渡辺さんは、ヘイトスピーチが行われた現場の写真を示しながら、「どこにおける不正であっても、あらゆるところの公正への脅威となる」というキング牧師の言葉を引用して、なぜこれを放置してはいけないのかを語りました。
そして2020年3月にさいたま市がマスク配布に際し、埼玉朝鮮学校幼稚部を除外した事件の経過と「有志の会」のさいたま市に対する取組みを説明しました。マスク不支給への当事者や市民からの抗議の声に、さいたま市は支給することを表明します。しかし「有志の会」は、その時に市職員が発した「転売のおそれがあるから」という発言がヘイトスピーチであり、行政の責任は大きいとして謝罪を含め市としての真摯な対応を求めています。今のところ納得のいく解決にはいたっていません。渡辺さんは、ヘイトスピーチの暴力性を説明し、無関心やミーイズムがこれを増幅し、ついにはジェノサイドに行きつきかねないという懸念を示しました。そして、ヘイトスピーチに抗するための対処的アプローチや根本的アプローチの事例も具体的に提示しました。

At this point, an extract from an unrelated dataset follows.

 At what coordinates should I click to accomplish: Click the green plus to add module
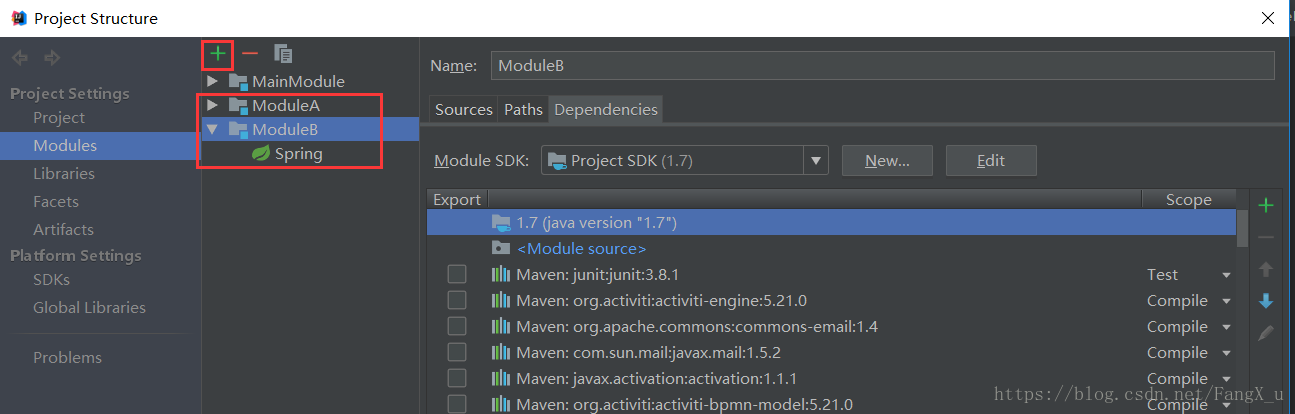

報告の後、参加者との質疑応答や意見交流を行いました。最後にコーディネーターの榎井さんからの次のコメントでセミナーを締めくくりました。「今日の話ではじめて朝鮮学校に出会った人はラッキーだと思う。誤解やヘイトスピーチのリスクがあるにもかかわらず、メッセージ・ムービーに顔と名前を出して自分の思いを語ってくれた高校生の言葉は重い。ヘイトスピーチに対し黙っていることが、暴力に加担しているかもしれないということを再度考えてほしい。そして、共に生きる社会に向けて、今、自分ができることを考えてほしい」。